German football club

TSV Hirschaid is a German association football club from the town of Hirschaid, Bavaria.

The club also has departments badminton, basketball, Judo, skiing, athletics, chess, swimming, table tennis, gymnastics, and hiking.

==History==
The club was established as the gymnastics club Turnverein Hirschaid on 15 June 1913. A football department was formed within the club in 1920 and became independent on 30 August 1924 as SpVgg Hirschaid. The footballers re-joined their parent club following World War II on 11 November 1945 and the reunited club took on its present name.

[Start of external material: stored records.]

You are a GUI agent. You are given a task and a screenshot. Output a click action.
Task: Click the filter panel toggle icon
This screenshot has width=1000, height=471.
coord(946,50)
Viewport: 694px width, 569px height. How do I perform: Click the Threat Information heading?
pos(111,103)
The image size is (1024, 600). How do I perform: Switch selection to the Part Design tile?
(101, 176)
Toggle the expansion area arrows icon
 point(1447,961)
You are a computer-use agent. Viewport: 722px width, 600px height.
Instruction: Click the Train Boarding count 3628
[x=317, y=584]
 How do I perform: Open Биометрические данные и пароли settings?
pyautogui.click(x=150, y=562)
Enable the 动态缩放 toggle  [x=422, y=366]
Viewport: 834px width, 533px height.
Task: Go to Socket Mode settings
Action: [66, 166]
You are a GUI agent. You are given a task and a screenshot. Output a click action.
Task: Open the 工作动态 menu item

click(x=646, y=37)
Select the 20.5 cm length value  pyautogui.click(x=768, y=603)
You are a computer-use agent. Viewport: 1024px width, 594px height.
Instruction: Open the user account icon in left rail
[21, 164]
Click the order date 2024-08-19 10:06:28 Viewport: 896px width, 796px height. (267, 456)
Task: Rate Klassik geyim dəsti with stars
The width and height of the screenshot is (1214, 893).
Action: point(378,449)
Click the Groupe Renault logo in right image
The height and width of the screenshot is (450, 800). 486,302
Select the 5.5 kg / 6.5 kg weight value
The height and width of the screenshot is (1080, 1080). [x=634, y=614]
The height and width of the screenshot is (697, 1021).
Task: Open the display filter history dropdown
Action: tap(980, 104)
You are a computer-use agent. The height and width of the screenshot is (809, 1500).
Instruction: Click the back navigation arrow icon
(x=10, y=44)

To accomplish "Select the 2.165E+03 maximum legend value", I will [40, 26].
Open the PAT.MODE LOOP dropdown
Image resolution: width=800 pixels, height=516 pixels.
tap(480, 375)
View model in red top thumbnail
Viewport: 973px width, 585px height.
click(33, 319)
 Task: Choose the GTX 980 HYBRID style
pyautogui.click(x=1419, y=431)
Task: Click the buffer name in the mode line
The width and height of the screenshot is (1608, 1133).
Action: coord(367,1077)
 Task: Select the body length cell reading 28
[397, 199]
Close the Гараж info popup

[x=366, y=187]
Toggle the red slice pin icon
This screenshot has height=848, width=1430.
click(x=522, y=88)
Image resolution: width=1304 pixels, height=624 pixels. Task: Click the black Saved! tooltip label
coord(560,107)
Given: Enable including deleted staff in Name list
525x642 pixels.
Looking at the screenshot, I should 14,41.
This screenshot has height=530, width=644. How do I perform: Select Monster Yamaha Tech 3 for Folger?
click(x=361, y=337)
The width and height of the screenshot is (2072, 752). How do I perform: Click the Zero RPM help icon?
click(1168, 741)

The footballers managed a single season advance to the Amateuroberliga Bayern (V) in the 1978–79 season, but were immediately relegated. They also appeared in the opening round of the DFB-Pokal (German Cup) in 1981, where they were put out by Würtzburger Kickers (2:1)

The club became a founding member of the Bezirksoberliga Oberfranken in 1988 and the leagues first champion. It played in the Landesliga Bayern-Nord for a season in 198–90 but was relegated again back to the Bezirksoberliga. The club quickly declined, dropping out of the Bezirksoberliga in 1992 and the Bezirksliga below in 1994. A period in the lower amateur leagues followed that only ended in the early 2000s. TSV once more advanced to the Bezirksoberliga and finished as high as third there but dropped back to the Bezirksliga again in 2009. After four seasons in the Bezirksliga the club came close to relegation to the Kreisliga in 2014 but ultimately survived. The following season the club had to enter the relegation play-off and lost, so it dropped down to the Kreisliga.

==Honours==
The club's honours:
- Landesliga Bayern-Nord
  - Champions: 1978
- Bezirksoberliga Oberfranken
  - Champions: 1989
- Bezirksliga Oberfranken-West
  - Champions: 1976
  - Runners-up: 2004

==Recent seasons==
The recent season-by-season performance of the club:

| Season | Division | Tier | Position |
| 2001–02 | Bezirksliga Oberfranken-West | VII | 8th |
| 2002–03 | Bezirksliga Oberfranken-West | 5th |
| 2003–04 | Bezirksliga Oberfranken-West | 2nd ↑ |
| 2004–05 | Bezirksoberliga Oberfranken | VI | 7th |
| 2005–06 | Bezirksoberliga Oberfranken | 6th |
| 2006–07 | Bezirksoberliga Oberfranken | 3rd |
| 2007–08 | Bezirksoberliga Oberfranken | 8th |
| 2008–09 | Bezirksoberliga Oberfranken | VII | 6th |
| 2009–10 | Bezirksoberliga Oberfranken | 13th ↓ |
| 2010–11 | Bezirksliga Oberfranken-West | VIII | 10th |
| 2011–12 | Bezirksliga Oberfranken-West | 6th |
| 2012–13 | Bezirksliga Oberfranken West | VII | 11th |
| 2013–14 | Bezirksliga Oberfanken-West | 17th |
| 2014–15 | Bezirksliga Oberfanken-West | 14th ↓ |
| 2015–16 | Kreisliga Bamberg | VIII | 13th |
| 2016–17 | Kreisliga Bamberg | 7th |
| 2017–18 | Kreisliga Bamberg | 8th |
| 2018–19 | Kreisliga Bamberg | 5th |

- With the introduction of the Bezirksoberligas in 1988 as the new fifth tier, below the Landesligas, all leagues below dropped one tier. With the introduction of the Regionalligas in 1994 and the 3. Liga in 2008 as the new third tier, below the 2. Bundesliga, all leagues below dropped one tier. With the establishment of the Regionalliga Bayern as the new fourth tier in Bavaria in 2012 the Bayernliga was split into a northern and a southern division, the number of Landesligas expanded from three to five and the Bezirksoberligas abolished. All leagues from the Bezirksligas onwards were elevated one tier.